Seule la personnalité du coach serait un frein, et cela se mesure au premier
rendez-vous.
Quant
au coaching prescrit, si le coach n’est pas le souci premier, c’est le regard
sur l’entreprise et sa hiérarchie qui sera déterminant. En effet, pourquoi je
dois être coaché, accompagné ? C’est qu’ils pensent (mes supérieurs) que
je ne suis pas ou plus bon dans mon « job » ? Ai-je commis une
faute ? Du coup, la vision sur le coach est d’abord celle de la méfiance.

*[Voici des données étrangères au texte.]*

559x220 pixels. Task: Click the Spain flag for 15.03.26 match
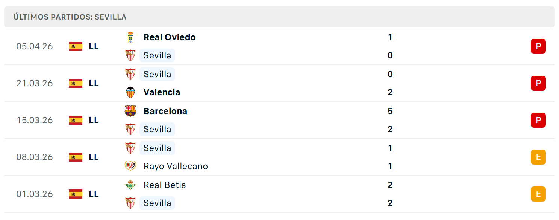76,120
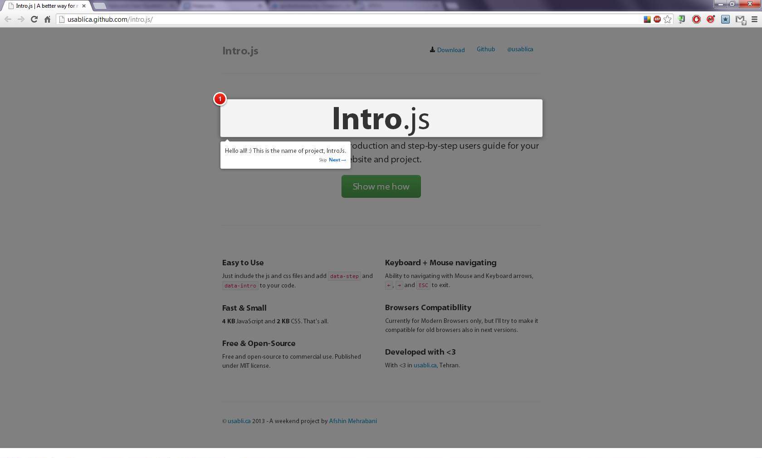Visit the Github link in header
762x458 pixels.
click(486, 49)

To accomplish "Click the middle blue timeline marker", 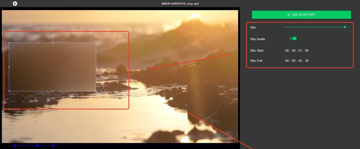I will (37, 146).
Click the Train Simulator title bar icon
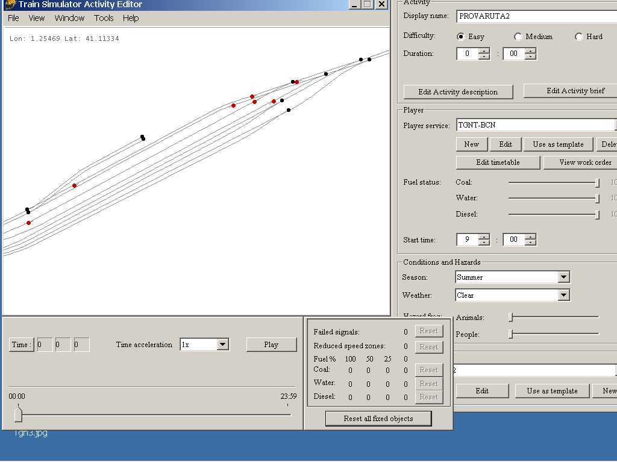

Méfiance dans l’objectif, méfiance dans ce qui sera « joué » dans la
relation…
Le coaché va aussi, souvent, rejeter
le coaching sur l’analyse tronquée de la situation qu’il fait : « si
mon entreprise veut que je sois coaché, c’est que je suis mal évalué et que je
vais être viré. Je suis sur un siège éjectable. Ce coach est là pour leur
confirmer ». Une fois encore, c’est au coach d’être un vrai professionnel,
garantissant écoute et confidentialité et plus encore.
Et
comment le coach voit le coach ? Voilà une question pertinente qui oblige
à une introspection. Spécialiste de l’accompagnement, artisan de la
construction humaine, le coach doit avoir une connaissance, et des
organisations et de son environnement. Introduit dans l’entreprise, il en
devient un acteur, direct ou indirect, et son revenu (au coach), donc son
existence professionnelle est liée à son donneur d’ordre. Comment rester
indépendant ? C’est ici que l’éthique et la déontologie entrent en
action.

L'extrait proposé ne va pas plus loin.